The Irish Independent roster, 24/04/1916
THE day-to-day operation of a newsroom is underpinned by the diary, and its list of ‘markings’, the known events for which a reporter and/or a photographer is assigned.
So it was in the Irish Independent in 1916, when the news diary for April 24, Easter Monday, was drawn up.
One reporter was marked for the Viceregal visit to Belfast, but simmering national unrest was obvious. A reporter called Linnane was required to check out ‘Brittas and dynamite’ and ‘volunteers and Kerry incident’. Two others were also marked for ‘volunteers’, one of them to take in ‘strikes’ as well.
Most were not to finish their shift without a theatre assignment, at venues including the Abbey, Queen’s, Tivoli, Royal and the Empire (today’s Olympia).
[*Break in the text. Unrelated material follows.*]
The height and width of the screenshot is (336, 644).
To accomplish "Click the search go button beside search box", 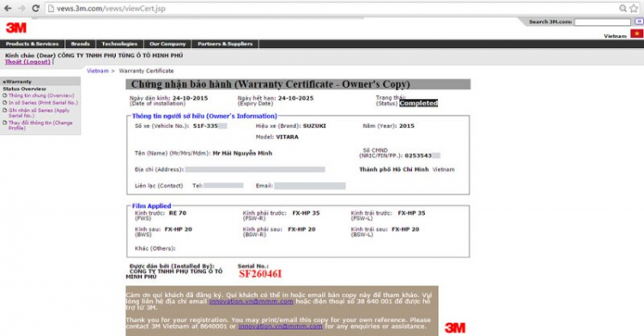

Some of those theatres have long gone but, 100 years on, the diary has a certain
familiarity. A reporter called Knightly was down for the Teachers’ Congress, in Cork, which we would know today as the INTO annual conference. Among the motions for discussion was one condemning ‘the Irish Government and the British Treasury for the callous indifference shown to the conditions of the Irish teachers’.
Another reporter was assigned to the drapers’ assistants’ annual convention and dinner. Mandate, the union representing retail trade workers, still holds its delegate conference at this time of year.
They were among the markings — but then there was also the dramatic, breaking news, carefully recorded and writ large across the diary page: ‘Revolution breaks out in city between 11 and 12 noon’.